Pharmaceutical company Centrose, founded by James R. Prudent, Ph.D., developed a new class of antibody drug conjugates called extracellular drug conjugates. Nature Publishing Group published the research as a open access paper in its Molecular Therapy journal.1 Apart from the interesting and important development of a new class of antibody drug conjugate (ADC), the research also showed how important linker length 2 is to the potency and specificity of the EDC.
How Extracellular Drug Conjugates Work
Extracellular drug conjugates (EDCs) are designed similarly to ADCs. That is, EDCs consist of a monoclonal antibody (mAb), a linker, and a cytotoxic agent. Antibody drug conjugates require internalization into a diseased cell where the cytotoxic agent can then be released to act on its target.3 The cytotoxic agent may require intracellular modification or degradation to act on its target molecule.

═══

From the passage on extracellular drug conjugates, write down word for word the portion starting with "How Extracellular Drug" and going on through "its target molecule.". Draw only on the text above and on nothing else.

═══

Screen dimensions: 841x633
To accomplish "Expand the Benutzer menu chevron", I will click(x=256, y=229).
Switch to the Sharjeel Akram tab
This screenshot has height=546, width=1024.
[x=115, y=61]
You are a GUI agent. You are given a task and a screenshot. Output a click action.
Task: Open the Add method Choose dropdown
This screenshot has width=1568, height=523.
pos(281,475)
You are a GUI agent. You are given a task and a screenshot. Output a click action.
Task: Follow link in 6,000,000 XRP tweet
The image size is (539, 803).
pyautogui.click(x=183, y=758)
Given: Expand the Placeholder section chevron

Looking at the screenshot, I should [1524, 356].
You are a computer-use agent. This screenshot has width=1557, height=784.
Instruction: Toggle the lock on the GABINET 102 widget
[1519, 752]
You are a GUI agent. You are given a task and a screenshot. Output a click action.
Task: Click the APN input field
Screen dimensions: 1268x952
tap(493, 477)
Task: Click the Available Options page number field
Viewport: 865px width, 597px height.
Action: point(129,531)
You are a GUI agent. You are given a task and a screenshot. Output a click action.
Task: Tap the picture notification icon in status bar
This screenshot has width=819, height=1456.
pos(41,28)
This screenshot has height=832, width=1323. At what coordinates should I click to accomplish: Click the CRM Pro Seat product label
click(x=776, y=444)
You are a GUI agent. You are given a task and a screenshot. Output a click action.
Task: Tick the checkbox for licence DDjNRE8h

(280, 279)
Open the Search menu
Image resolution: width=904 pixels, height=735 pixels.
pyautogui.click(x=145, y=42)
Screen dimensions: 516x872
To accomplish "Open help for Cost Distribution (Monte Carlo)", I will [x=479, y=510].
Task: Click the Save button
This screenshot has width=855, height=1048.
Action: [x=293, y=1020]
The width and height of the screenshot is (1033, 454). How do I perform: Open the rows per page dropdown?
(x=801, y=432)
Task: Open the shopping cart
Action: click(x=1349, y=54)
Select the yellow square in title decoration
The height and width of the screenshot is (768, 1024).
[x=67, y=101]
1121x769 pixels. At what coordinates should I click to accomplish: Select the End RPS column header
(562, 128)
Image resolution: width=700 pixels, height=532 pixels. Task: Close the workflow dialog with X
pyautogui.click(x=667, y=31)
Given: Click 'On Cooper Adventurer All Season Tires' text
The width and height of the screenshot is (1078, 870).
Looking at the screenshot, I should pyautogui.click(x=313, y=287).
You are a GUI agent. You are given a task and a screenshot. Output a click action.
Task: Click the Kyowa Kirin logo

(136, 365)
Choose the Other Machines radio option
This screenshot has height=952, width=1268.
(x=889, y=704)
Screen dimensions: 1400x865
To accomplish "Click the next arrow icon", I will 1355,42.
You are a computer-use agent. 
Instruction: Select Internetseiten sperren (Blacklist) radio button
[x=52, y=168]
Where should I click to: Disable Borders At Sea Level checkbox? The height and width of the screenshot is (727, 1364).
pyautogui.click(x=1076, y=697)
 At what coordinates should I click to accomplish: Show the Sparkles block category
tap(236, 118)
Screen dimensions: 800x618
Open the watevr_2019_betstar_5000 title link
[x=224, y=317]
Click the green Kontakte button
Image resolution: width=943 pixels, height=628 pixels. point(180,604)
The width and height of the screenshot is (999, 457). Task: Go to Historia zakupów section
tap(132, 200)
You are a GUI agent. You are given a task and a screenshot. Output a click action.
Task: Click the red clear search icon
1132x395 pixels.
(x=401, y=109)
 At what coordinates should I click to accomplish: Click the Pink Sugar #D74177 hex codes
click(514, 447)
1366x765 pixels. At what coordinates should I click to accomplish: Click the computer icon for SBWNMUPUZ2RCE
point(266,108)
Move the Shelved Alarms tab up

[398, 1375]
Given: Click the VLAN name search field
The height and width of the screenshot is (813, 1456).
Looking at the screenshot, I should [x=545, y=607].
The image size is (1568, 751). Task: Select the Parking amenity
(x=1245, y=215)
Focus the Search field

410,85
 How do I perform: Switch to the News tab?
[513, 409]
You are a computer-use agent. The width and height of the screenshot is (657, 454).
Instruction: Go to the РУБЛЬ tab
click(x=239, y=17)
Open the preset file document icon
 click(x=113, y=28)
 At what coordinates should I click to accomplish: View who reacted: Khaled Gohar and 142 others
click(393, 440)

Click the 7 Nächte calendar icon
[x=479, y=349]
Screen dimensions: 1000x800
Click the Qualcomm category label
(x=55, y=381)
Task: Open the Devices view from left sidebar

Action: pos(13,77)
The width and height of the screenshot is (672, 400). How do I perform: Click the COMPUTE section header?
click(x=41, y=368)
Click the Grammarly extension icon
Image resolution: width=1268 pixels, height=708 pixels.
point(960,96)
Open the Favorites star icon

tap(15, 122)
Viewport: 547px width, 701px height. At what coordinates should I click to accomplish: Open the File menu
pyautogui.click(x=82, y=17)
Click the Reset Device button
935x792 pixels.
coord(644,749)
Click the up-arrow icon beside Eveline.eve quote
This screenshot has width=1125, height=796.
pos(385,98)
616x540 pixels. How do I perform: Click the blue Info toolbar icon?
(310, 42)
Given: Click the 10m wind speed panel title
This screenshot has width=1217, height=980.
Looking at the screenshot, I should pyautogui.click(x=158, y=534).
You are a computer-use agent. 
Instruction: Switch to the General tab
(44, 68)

═══

> [Solution to this task]
How Extracellular Drug Conjugates Work
Extracellular drug conjugates (EDCs) are designed similarly to ADCs. That is, EDCs consist of a monoclonal antibody (mAb), a linker, and a cytotoxic agent. Antibody drug conjugates require internalization into a diseased cell where the cytotoxic agent can then be released to act on its target.3 The cytotoxic agent may require intracellular modification or degradation to act on its target molecule.